There may be a golden opportunity for a business start-up here: a medical call center that exists solely to pull up EMR information. Each hospital could register users who could call in to a special number (unique for each hospital), identify themselves (through some authentication mechanism), and request that records be transmitted (or request specific information while on the phone). It would be a fantastic backup if the hospital's own systems ever were to go down again. [Request: if you act on this idea and make it happen, please remember poor old HikingStick. Thanks.]
EMR info
This exists, it's called IHIE - www.ihie.com
Lets any ER pull up info about a patient - in case the patient is unconscious. Also is checked to make sure a patient isn't shopping around for painkillers.
GoogleHealth
GoogleHealth
You do realize that
You do realize that unconscious patients show up in ERs everyday, and not every patient has a record in every hospital system's EHR, right? They don't turn away patients if they don't know anything about them. This doesn't make sense. Additionally, unfortunately, after having worked in the industry, I've quickly learned that major EHRs are not simply "plug-and-play" compatible.

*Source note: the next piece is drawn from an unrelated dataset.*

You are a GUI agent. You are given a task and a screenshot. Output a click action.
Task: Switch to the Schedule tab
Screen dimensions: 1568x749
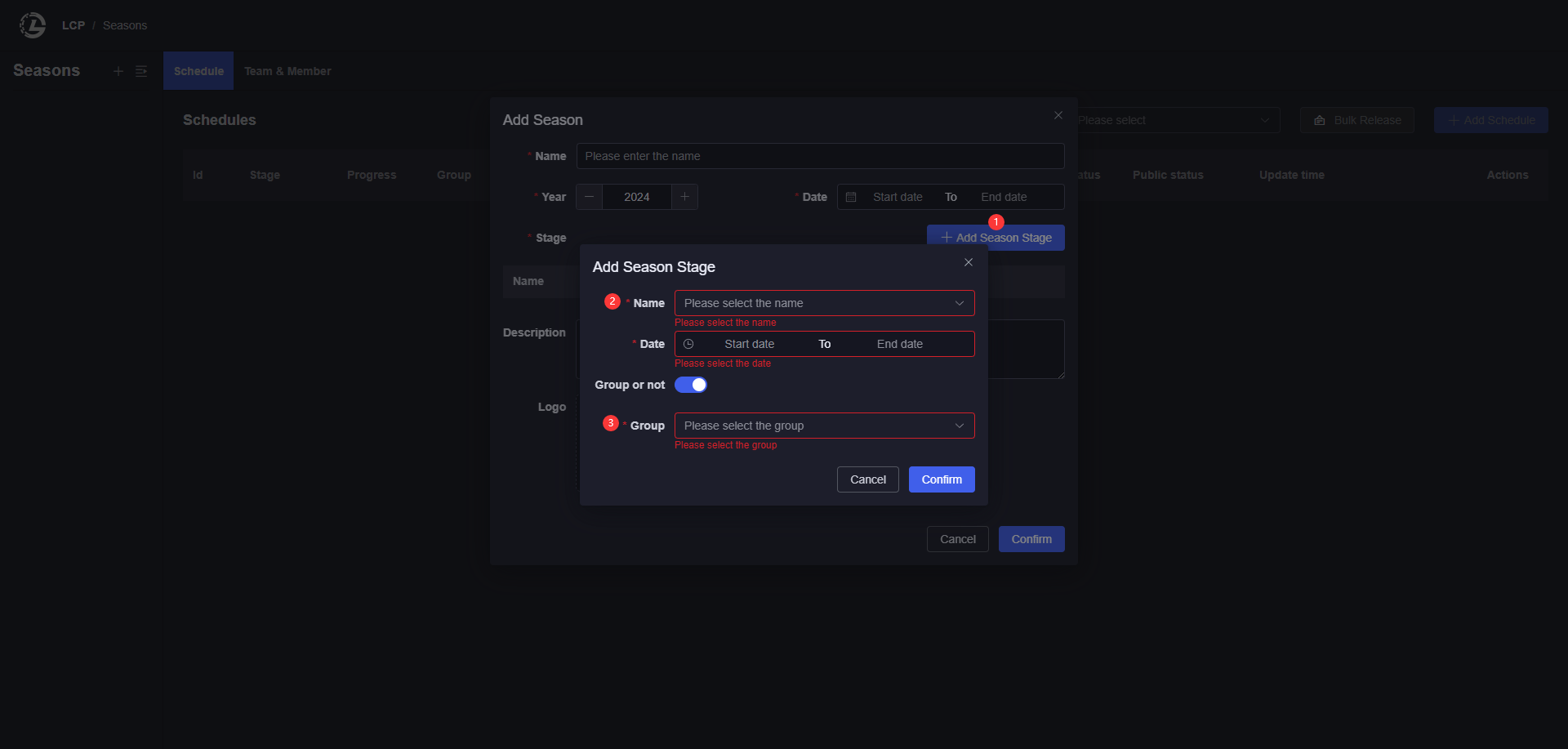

Health care providers have no incentive, other than for the good of patients, to share their data with an external call center like you described. Believe it or not, "the good of patients" often is not enough incentive for a health care provider to do something. Though Google and Microsoft, among others, are trying to develop a universal PHR, they're not really true EHRs. They might be valuable for information like what a patient is allergic to, what drugs they've had prescribed, etc., there's probably more needed for this to be a viable business venture. Lastly, I'm pretty sure HIPPA regulations would prohibit something like this, at least without consent for every patient, and I seriously doubt everyone would agree to have their info shared.
I agree that it would be great if something like this existed; however, it's been tried without success more than once.
Hospitals systems are now
Hospitals systems are now massively interconnected now because of HL7 or system interfacing, and usually this is all driven by the EMR.
When you enter a large hospital you are given a patient ID and sometimes an MPI(master patient index). This is the launching point for every service you will get at the facility. Imagine this example. You go in and the doc orders blood work. When they draw blood for the lab, a bar code is printed and put on the vial, that vial is loaded in the blood analyzer and then unloaded. Idealy, no human enters information from one system to the next. The anaylzer scans the vial, processes the blood and then updates your medical record. At the same time, when that sample is ordered, your record is shown in the EMR as waiting for blood work results. When those results come in, your status changes, so the doctors know to look at the results.
It is estimated that an in-patient patient needs ~150 to 170 procedures/processes per day. This is very very difficult to do on a paper system.
Here is the problem. Not all EMRs are created equal. Some vendors realize the importance they play in hospital system roll, others do not.
Look at Kaiser Permanante for example. They have been converting to Epic at a cost of ~4 billion dollars and have seen their uptime decrease.
The hospital administators probably determined that because of difficulties processing work, patient care was being compromised and shut the ED. This was a smart move.
Could be a simple explanation
Maybe it just means that the efficiencies created by EMRs were so great that going back to paper required so much extra manpower that it was not practical for non-critical patients. This may or may not be the case (since these systems and hospitals are amazingly complex beasts), but if true, this would just mean that EMRs can be indispensable tools for efficient, safe patient care.